Rights and Protections for Merchants
Merchants have the right to dispute chargebacks and present evidence of a legitimate transaction. The card scheme chargeback rules specify the process and time limit for merchants to respond. Understanding “reason codes” can assist merchants in identifying the cause of a chargeback and effectively disputing it. Merchants are safeguarded against fraudulent chargebacks, friendly fraud, and deceptive merchant practices. Familiarizing oneself with the chargeback policy and collaborating with the investigation in an orderly and prepared manner can help navigate chargeback disputes better. When operating in good faith and providing clear evidence to the disputes investigator, merchants can ensure a fair resolution to chargeback issues.
Rights and Protections for Consumers
Consumers have the right to dispute unauthorized charges (“errors”) as well as unfair dealings on their credit card account. The chargeback law process begins with the interpretations of the contact between consumer and merchant, as well as the contract obligations between the card issuer and disputed parties. A time period is set to provide compelling evidence, and the issuer may make a determination based off of what was submitted by both. If the issuer provided a substandard investigation, then protections under TILA and FCBA may come into play. Eventually, if a dispute does not result in favor of the consumer, either arbitration or courts will be the final determination of the claims.
Fees Associated with Chargebacks
Merchants should be aware that chargeback fees can vary greatly, ranging from a few dollars to hundreds (per dispute). Merchants may also incur additional expenses such as representment fees, card network fines, and merchant account fees. These costs often add up quickly and could impact a merchant’s bottom line.
For consumers, the fees for arbitration are not typically cost prohibitive. In the US, arbitration fees for consumers are the first step and how a clients chooses to fund their legal battle varies depending on the complexity of the transaction or the legal issues involved. An evaluation by an experienced attorney is highly advised.
How is Chargeback Law Enforced?
Chargeback laws are enforced first and foremost by card issuer policy, then federal consumer protection laws. The vast majority of card transaction disputes are resolved at the internal investigative level. If the dispute is not resolved, the matter will either go to consumer arbitration or a court of law.

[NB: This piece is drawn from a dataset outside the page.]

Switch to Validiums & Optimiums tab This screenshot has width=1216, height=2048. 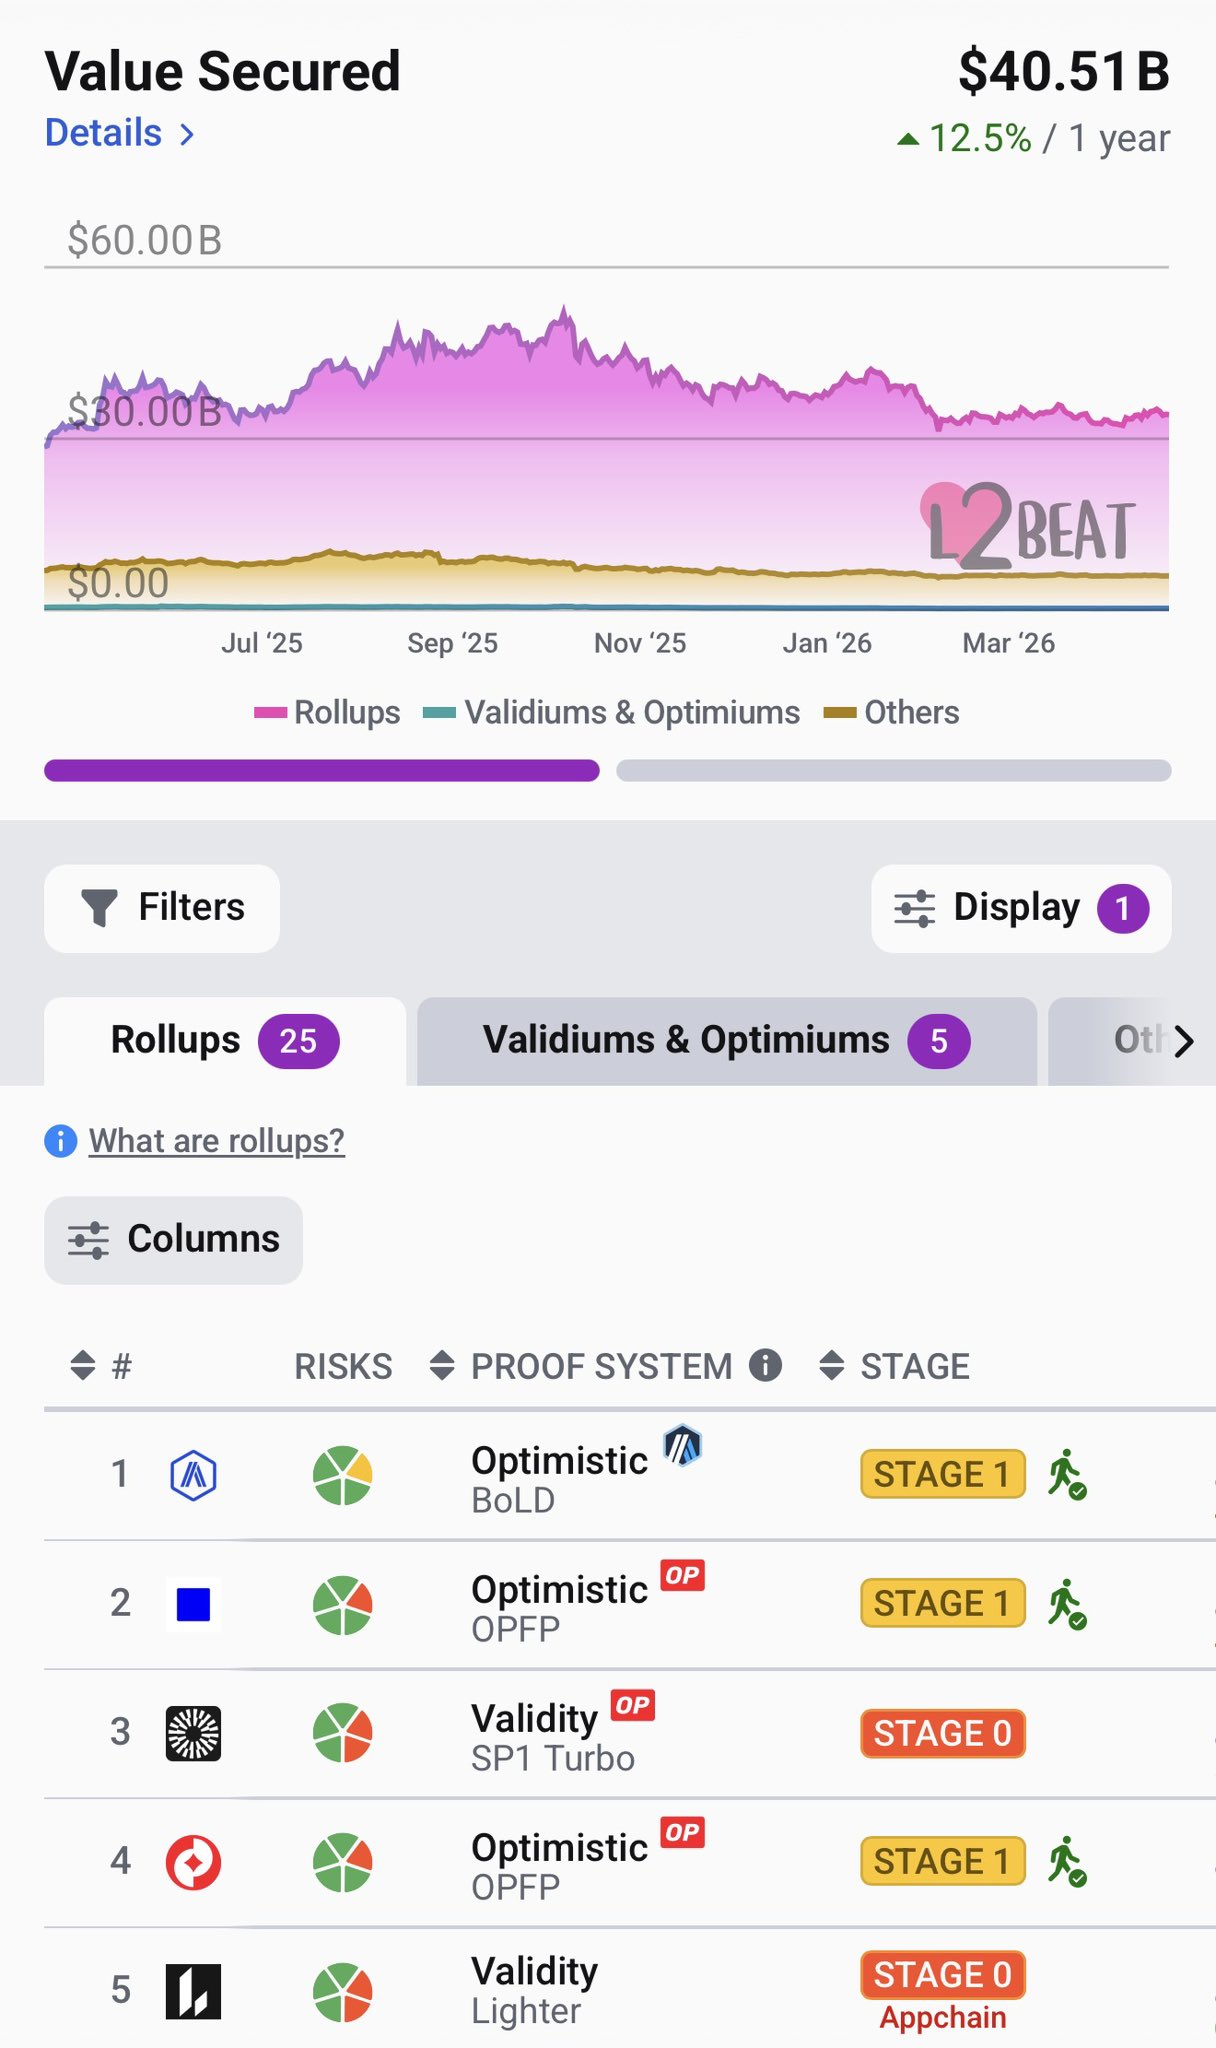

Understanding credit card dispute laws is crucial for both merchants and consumers–but consumers are often left in the margins to scramble when learning the steps for the first time. Chargeback law provides both parties with rights and responsibilities in the event of a card related dispute. The legal framework governing chargebacks, such as the Fair Credit Billing Act and Truth in Lending Act, provides consumer protection and establishes guidelines for resolving differences. It is important for merchants to familiarize themselves with these laws to protect their businesses from fraudulent chargebacks. Similarly, consumers should be aware of their rights to dispute unauthorized charges or receive refunds for faulty products or services. By understanding chargeback law and following the appropriate procedures, both merchants and consumers can navigate chargeback disputes effectively.